## Passage to read

....

Today I wore purple. I wore purple in support of the lesbian, gay, bisexual, and transgendered (LGBT) community. If you have been following the news you know that there have recently been a number of suicides blamed on anti-gay bullying.
The Human Rights Campaign organized a national statement of support for LGBT youth with its October 20, Wear Purple campaign. HRC’s website states, “Too many young lives have been lost because of anti-gay bullying. LGBT youth need to know they’re not alone, and that things do get better. Wear purple on October 20 to remember those we’ve lost and reiterate your support for a world where diversity is embraced, not ridiculed.”
Well, if you know me, you know I am not a fan of bullies of any size, shape or form. I have a particular distaste for those who feel a need to diminish others’ value because they are perceived as different. I support the message of tolerance that HRC promotes. I am happy to say that my institution and many members of the NDSU family do as well. There were many folks wearing purple at NDSU today. That makes me happy. It is so important for those who may feel isolated to know that they are not alone.

....

## Records on locating elements on screens
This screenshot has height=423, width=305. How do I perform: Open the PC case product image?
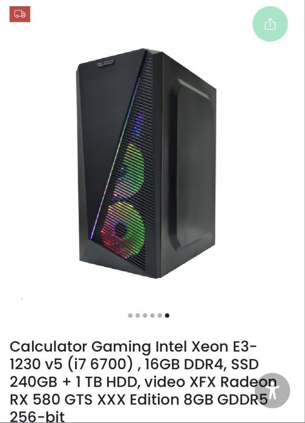[146, 163]
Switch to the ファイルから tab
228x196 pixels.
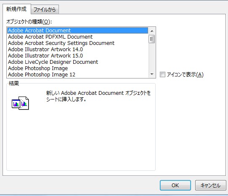(45, 10)
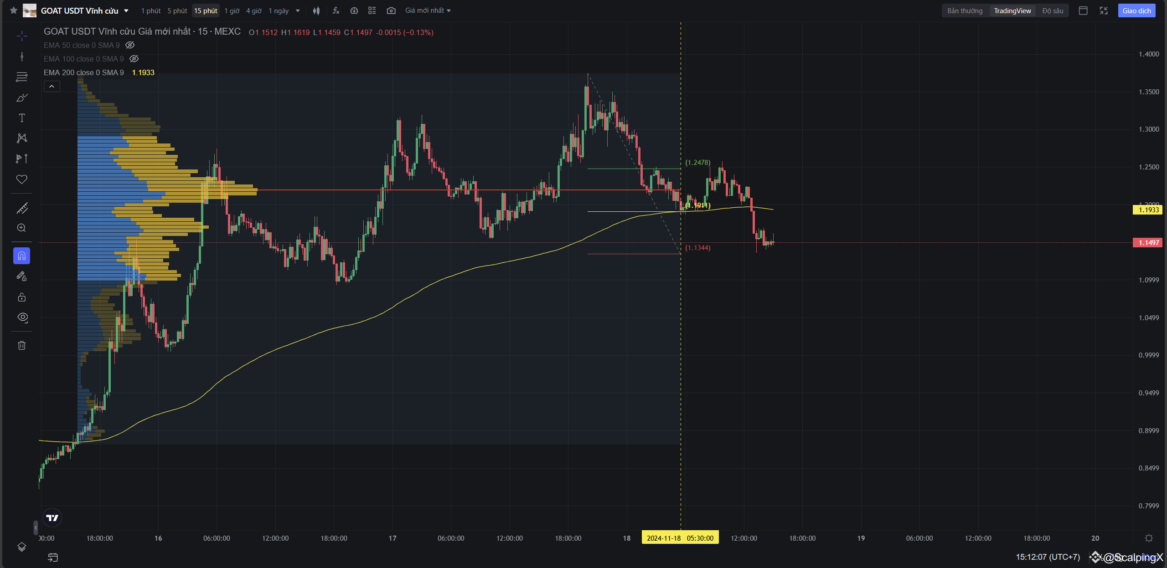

....

## Brief
Copy out the post about wearing purple word for word, in full.

## Written response
Today I wore purple. I wore purple in support of the lesbian, gay, bisexual, and transgendered (LGBT) community. If you have been following the news you know that there have recently been a number of suicides blamed on anti-gay bullying.
The Human Rights Campaign organized a national statement of support for LGBT youth with its October 20, Wear Purple campaign. HRC’s website states, “Too many young lives have been lost because of anti-gay bullying. LGBT youth need to know they’re not alone, and that things do get better. Wear purple on October 20 to remember those we’ve lost and reiterate your support for a world where diversity is embraced, not ridiculed.”
Well, if you know me, you know I am not a fan of bullies of any size, shape or form. I have a particular distaste for those who feel a need to diminish others’ value because they are perceived as different. I support the message of tolerance that HRC promotes. I am happy to say that my institution and many members of the NDSU family do as well. There were many folks wearing purple at NDSU today. That makes me happy. It is so important for those who may feel isolated to know that they are not alone.